[Text excerpt]

1 Comment
0

how can i help a friend who reaches out to me but then tends to shut down? the person tends to trust others and then run into people that take advantage and then my friend tends to slip into depression and throws verbal punches at me until it becomes desperate and then it is a roller coaster every month with the friend who has mental issues and i feel frustrated at not fixing the problem and i myself have mental issues but a different diagnosis. What would you advise me to do in this situation ?

Posted new comment

I would advise three things to consider:
1. Pay attention your own emotional reactions first and attempt to regulate that emotional state. You may ask how do I regulate emotions; when you feel a reaction first thing to do is breathe ( 4-7-8 breathing is a good technique) breathe in through your nose for a count of 4 (slowly) hold in your lungs for a count of 7, breathe out through your mouth for a count of 8. The breathing circulates new oxygen and gets rid of the used up carbon dioxide. This helps your brain to think more effectively and efficiently. The counting slows your thinking down so you can make a choice about what you want to say or not say. Repeat at least three times or until calm.

[/Text excerpt]

[Set of tasks]
A – In the comment thread above, for what count does the reply say to hold the breath in the lungs during 4-7-8 breathing?
B – Summarize the comment thread above in two sentences.
C – Go on with the reply in the comment thread above, starting right after its last sentence.

[Supplied entries]

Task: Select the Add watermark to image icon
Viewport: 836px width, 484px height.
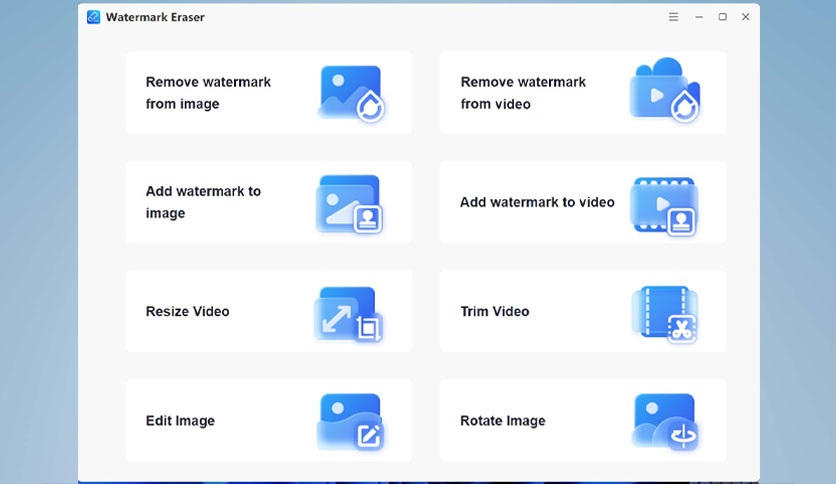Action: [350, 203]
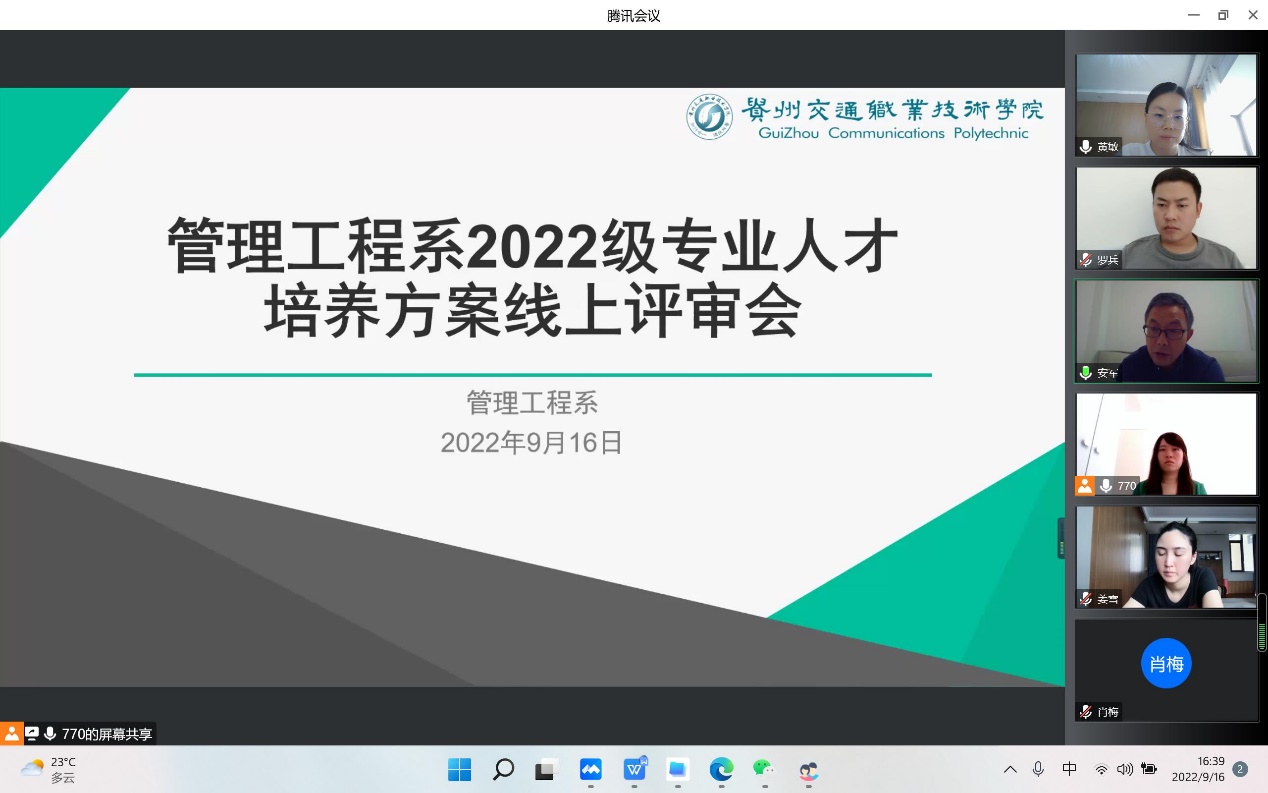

[/Supplied entries]
[Supplied entries]

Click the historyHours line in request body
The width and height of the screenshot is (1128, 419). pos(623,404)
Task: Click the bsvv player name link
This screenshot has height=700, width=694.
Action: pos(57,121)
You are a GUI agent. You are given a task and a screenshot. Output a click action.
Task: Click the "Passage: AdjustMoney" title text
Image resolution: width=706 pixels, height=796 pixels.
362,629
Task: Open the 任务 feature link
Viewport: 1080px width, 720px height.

[/Supplied entries]

[Responses per task]
A – For a count of 7.

B – A commenter asks how to help a friend who reaches out but then shuts down, slips into depression after being taken advantage of, and throws verbal punches, leaving the commenter frustrated at not fixing the problem. The reply advises first regulating one's own emotional reactions with 4-7-8 breathing, which brings in new oxygen and slows thinking down so one can choose what to say or not say.

C –
2. Pay attention to listening to your expectations you may have for the conversation. Sometimes we want more than the other person wants for themselves. They may just want to be heard and affirmed in that moment. If that’s the case whatever expectation you may have for that person won’t be met causing you frustration. Now this is assuming the conversation is not about a safety concern. That would require a different response.

3. You can always ask your friend how you can help them because you really care about that person and want what is best for him/her. They ultimately need to make choices for themselves knowing their friends won’t abandon them or force opinions on them. Self determination is very important.